I think it’s really potentially powerful. Not being really deep in the IT world, maybe this is already going on, I don’t know. But the first step for western Pennsylvania is we start with the sickest kids and the sicker kids in the hospital in the healthcare cloud and then we try to expand that to the whole hospital, which is what we’re doing now, at least with the surveillance. 

We’re planning to finesse this into multiple other areas. Not just for emergency response, but to say when a child’s ready to go home, when a child shouldn’t go home, notifying pediatricians in the community about the status of their children that are admitted here. Eventually you can envision being able to notify families of important things going on.

You co-authored a controversial 2005 journal article that concluded that the implementation of Cerner increased pediatric mortality at the hospital. What has changed in the past 10 years?

I think the biggest lesson that we learned from that is that the IT people need to talk with the folks in the trenches, honestly. There was this real strong desire to roll this out hospital wide, which was OK for 90 percent of the hospital. It would be absolutely fine and wonderful. You can do little course corrections and you can finesse things on the fly. But we saw a certain population where we really thought that they should do a sequential rollout in the less-acute areas before moving into the intensive care unit. 

Had we been in from the beginning, I think we wouldn’t have had these issues. There’s a learning curve with everything and there is a learning curve with implementing computerized physician order entry. We learned a lot about how not to do it. We just thought it was important that we report it because we wouldn’t want other hospitals to go through the same mistakes.

When this new surveillance system came about initially, it was mostly IT and the CMIO working on it. But they contacted potential end users like myself. We said, well, wait a minute, we don’t even know if we will use this. That’s why we wrote the most recent article, honestly. Before we roll this out, before we start buying into it, I want to see how it performs.

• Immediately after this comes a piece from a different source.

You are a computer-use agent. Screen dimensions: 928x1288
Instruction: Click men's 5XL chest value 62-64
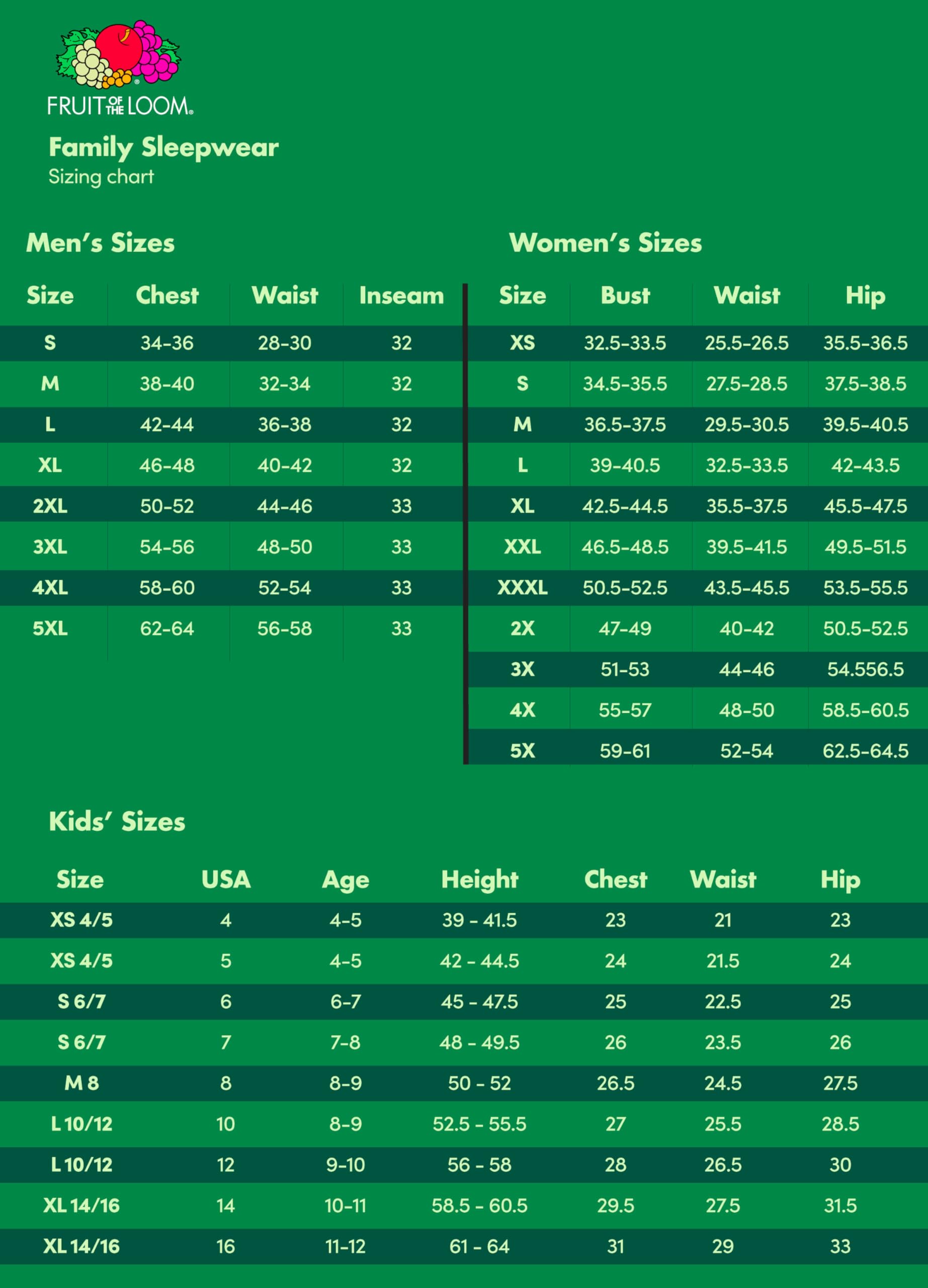click(x=167, y=629)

After talking with the folks at PeraHealth about the Rothman Index and with our IT people, I sat down with our fellows. We said, let’s do a retrospective study, look at every kid that’s had a cardiac arrest or a critical intervention, and let’s look at the performance of the PRI and see if it’s really something that’s impactful. Lo and behold, it was. It wasn’t perfect. But this was just, how is it performing the last two years of no one paying any attention to it? And it performed pretty well. It performed better than just using the existing set of electronic data that we collect.

It was, again, the launching pad. We’re planning a prospective study where we’ll roll out the system to see if we can get children to the right place to where they need to be in the hospital at the right time. This was the lesson learned in 2005 — get the end users involved, get the people that actually are in the trenches to participate in the development of these sorts of things. This is a good example of why it works really well.

I am skeptical by nature, PRI this or PRI that. So we did the study and it was very objective. There was no bias. We didn’t get a penny from PeraHealth or Children’s Hospital, either. We just took the data, analyzed it, and put our own statisticians independently on it. Like I said, it looks like the performance is decent enough, and the best thing about it is that I think we can make it even better with a few course corrections here and there.